- The task
Extract the lines from the one containing "Task: Open the CPU configuration menu item" to the one containing "Action: click(927, 267)", both included, and copy them character for character.

- Provided data

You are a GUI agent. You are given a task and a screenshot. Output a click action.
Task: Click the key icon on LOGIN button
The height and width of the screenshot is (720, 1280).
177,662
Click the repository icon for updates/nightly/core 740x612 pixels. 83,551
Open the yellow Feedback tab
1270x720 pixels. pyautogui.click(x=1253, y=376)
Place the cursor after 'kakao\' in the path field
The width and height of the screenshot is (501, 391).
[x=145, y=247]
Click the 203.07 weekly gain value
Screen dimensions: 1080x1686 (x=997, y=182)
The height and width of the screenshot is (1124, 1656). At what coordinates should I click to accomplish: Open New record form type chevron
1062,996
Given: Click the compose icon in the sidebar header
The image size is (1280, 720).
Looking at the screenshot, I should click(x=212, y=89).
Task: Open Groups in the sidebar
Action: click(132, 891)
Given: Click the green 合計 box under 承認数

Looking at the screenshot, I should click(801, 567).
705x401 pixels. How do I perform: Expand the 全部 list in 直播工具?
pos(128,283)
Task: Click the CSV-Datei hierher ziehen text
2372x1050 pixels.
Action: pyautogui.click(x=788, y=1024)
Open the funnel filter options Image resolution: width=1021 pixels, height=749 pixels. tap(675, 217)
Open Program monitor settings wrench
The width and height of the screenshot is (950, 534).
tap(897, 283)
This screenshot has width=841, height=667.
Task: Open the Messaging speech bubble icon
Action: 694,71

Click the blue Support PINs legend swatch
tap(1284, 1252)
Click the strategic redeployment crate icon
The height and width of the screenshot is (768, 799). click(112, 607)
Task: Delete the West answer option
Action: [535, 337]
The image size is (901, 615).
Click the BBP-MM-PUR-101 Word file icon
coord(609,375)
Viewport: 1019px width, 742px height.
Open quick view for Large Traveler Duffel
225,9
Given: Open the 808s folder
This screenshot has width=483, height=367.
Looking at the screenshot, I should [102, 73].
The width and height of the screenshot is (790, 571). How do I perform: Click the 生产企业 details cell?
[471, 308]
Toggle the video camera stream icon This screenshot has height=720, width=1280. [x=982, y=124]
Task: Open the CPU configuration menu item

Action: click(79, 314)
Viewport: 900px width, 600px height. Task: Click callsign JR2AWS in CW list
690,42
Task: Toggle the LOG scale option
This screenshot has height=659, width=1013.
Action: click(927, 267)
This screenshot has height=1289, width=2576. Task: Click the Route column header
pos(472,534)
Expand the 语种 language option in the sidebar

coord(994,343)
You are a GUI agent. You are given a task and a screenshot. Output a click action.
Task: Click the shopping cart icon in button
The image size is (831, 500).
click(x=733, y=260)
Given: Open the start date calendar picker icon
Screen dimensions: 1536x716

- Response to this task
Task: Open the CPU configuration menu item

Action: click(79, 314)
Viewport: 900px width, 600px height. Task: Click callsign JR2AWS in CW list
690,42
Task: Toggle the LOG scale option
This screenshot has height=659, width=1013.
Action: click(927, 267)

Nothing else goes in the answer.